When her friend refused to pay respects 

To his no good two faced step mother, 

She brought flowers and sat at the cemetary gate till dusk. 

They asked her to leave. 

 

I can still see the sunlight peeking through

The the frizzy haired gaps in her bun,

Her cheeks embraced by laughter wrinkles,

Eyes touched with tears.

 

She made me happy. 

We are done here. 

Brecht and Hawthorne

June 6 2015                     Joe Heidenescher

Biology doesn’t create or explain life,

Biology names life, open on a table.

Heart beating in hand, blood on the floor.

 

The stoic eats the heart,

The fanatic calcifies it,

The scientist watches it die.

 

There is a poem, by a man that goes:

 

Society without a heart is sad,

A society that needs more heart is even sadder.

National Running Day

June 6 2015                     Joe Heidenescher

Today is national running day,

So I suited up for a 5k,

We were raising money for some cure,

I came in fifth place --

Not bad for a beginner.

 

Came home to honey,

She had a hard day and the cat was sick.

I made dinner in my compression pants,

Lyca as amphibious skin,

Absorbing bacon grease and cigarette smoke.

 

“How was the race?” she asked, ash tray in hand.

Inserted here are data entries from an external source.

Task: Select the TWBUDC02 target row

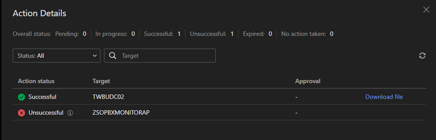Action: 108,97

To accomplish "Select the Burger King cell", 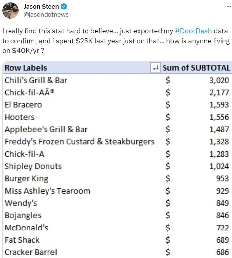I will click(26, 179).
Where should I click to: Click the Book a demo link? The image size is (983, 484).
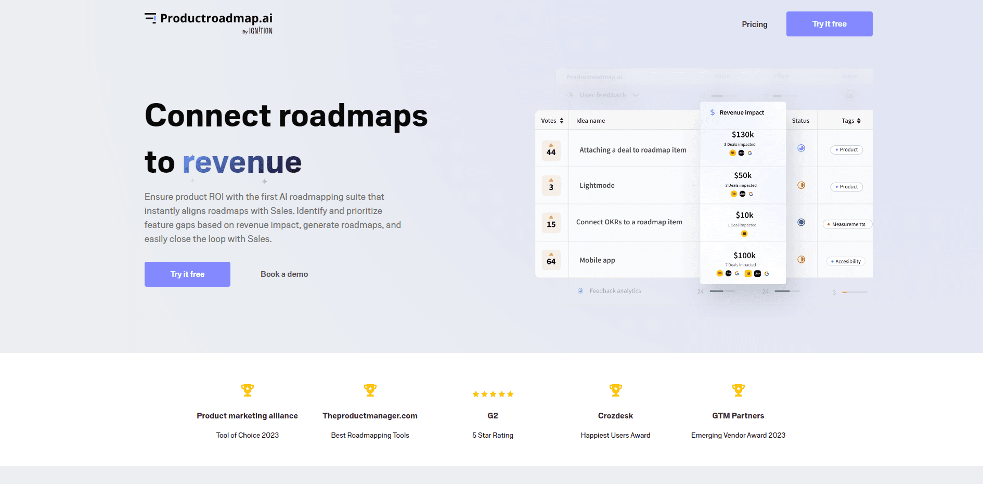pos(284,274)
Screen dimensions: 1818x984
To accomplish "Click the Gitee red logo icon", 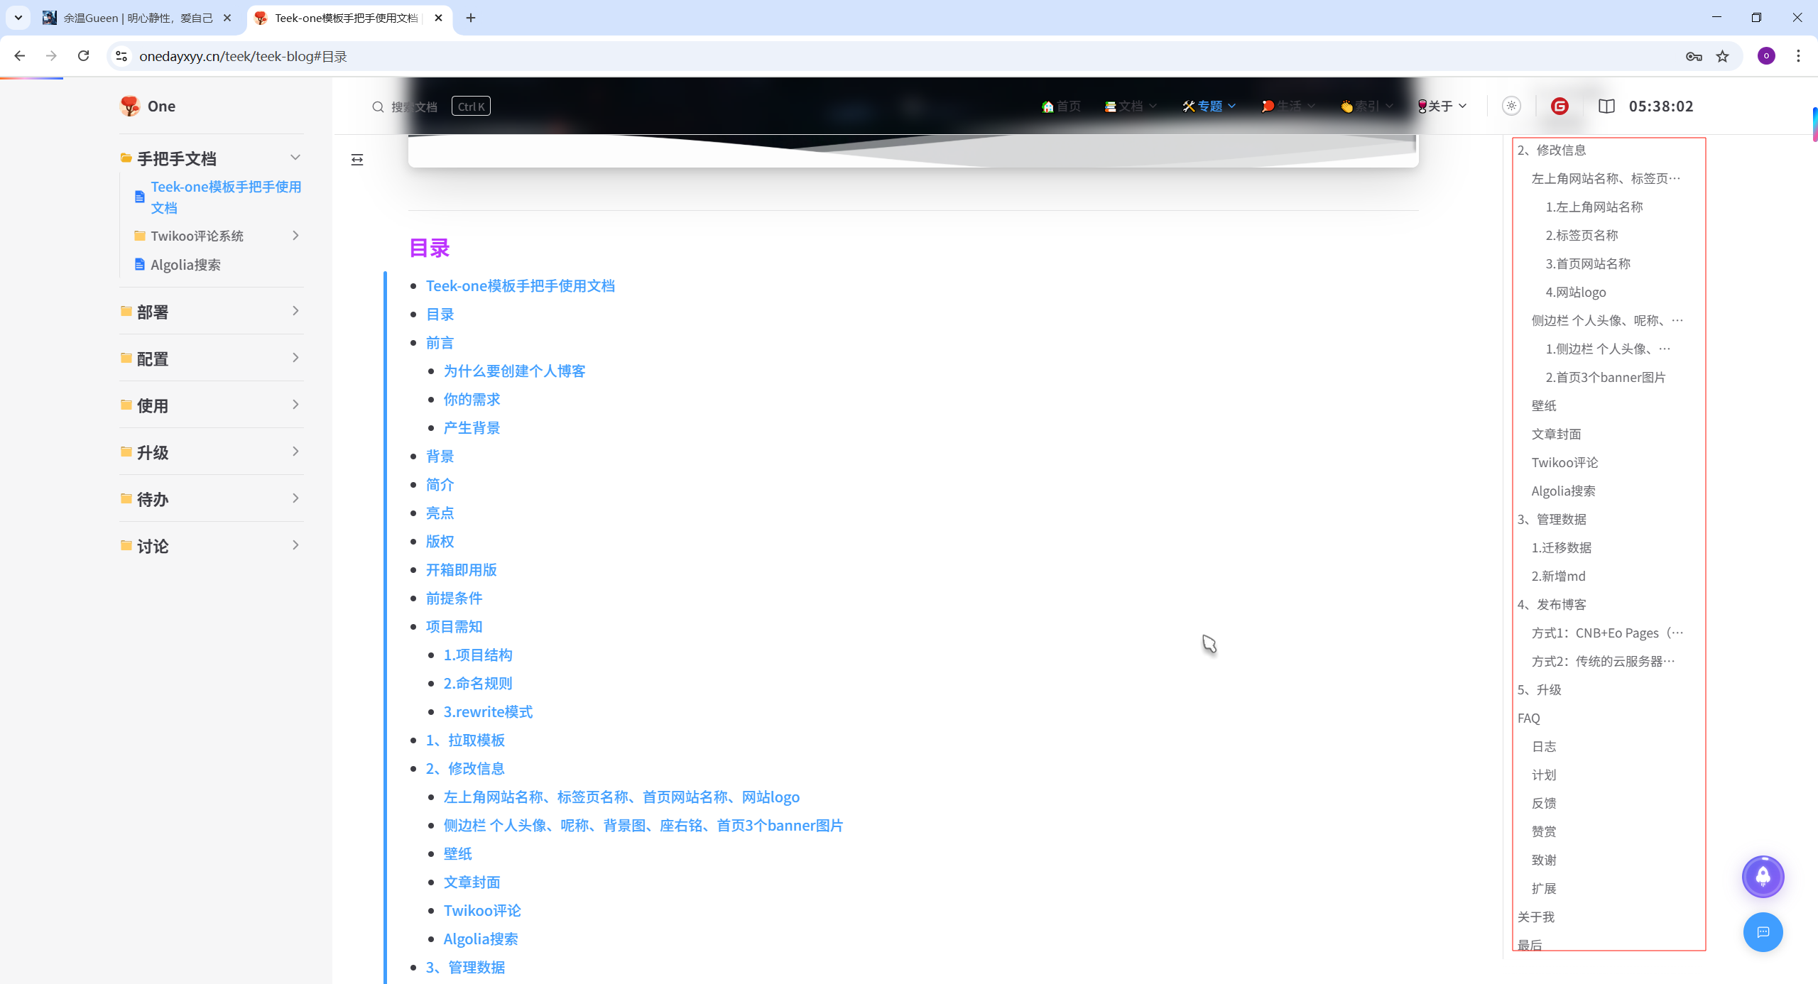I will 1560,106.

“It was packed. But they raised five grand.”

“What for again?”

“I think it was for lung cancer.”


Our cat died a week later.

Wheel of Fortune

June 6 2015                     Joe Heidenescher

America is a looming disaster.

Economies fail, oil is expensive, banks are de-regulated.

There is a wheel, it spins,

Breeds misfortune.

 

Can I buy a vowel?

 

I’d like to solve the puzzle Pat.


“This land is my land, this land is your land.”